Your objective
Find the line with "The height and width of the screenshot is (850, 1400).". Transcribe it and each later line of the data exactly, up to and including the last.

Data records
Start of Block
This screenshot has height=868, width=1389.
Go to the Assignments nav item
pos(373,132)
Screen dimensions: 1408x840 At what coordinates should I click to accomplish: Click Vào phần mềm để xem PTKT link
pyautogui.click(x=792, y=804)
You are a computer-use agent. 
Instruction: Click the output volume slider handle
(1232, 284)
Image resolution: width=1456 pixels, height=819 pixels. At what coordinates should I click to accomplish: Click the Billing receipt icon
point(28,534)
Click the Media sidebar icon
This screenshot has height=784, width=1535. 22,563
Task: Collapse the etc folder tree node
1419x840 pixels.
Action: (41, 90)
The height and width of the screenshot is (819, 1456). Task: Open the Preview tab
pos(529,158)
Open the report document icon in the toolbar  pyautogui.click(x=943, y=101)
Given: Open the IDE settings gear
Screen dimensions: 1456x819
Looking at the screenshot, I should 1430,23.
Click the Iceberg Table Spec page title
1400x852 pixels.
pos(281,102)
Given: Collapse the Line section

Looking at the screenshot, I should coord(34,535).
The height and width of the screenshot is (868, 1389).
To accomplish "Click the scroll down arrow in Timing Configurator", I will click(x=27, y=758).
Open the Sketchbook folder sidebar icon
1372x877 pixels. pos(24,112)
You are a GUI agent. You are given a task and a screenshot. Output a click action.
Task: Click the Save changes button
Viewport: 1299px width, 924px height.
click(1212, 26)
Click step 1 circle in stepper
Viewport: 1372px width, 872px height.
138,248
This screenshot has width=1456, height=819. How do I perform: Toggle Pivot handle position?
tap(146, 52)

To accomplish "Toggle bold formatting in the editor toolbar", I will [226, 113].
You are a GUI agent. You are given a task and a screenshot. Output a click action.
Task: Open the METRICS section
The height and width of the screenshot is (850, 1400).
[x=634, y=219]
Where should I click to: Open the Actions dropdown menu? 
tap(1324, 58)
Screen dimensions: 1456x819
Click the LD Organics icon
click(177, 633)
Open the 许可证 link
End of Block
Response box
The height and width of the screenshot is (850, 1400).
[x=634, y=219]
Where should I click to: Open the Actions dropdown menu? 
tap(1324, 58)
Screen dimensions: 1456x819
Click the LD Organics icon
click(177, 633)
Open the 许可证 link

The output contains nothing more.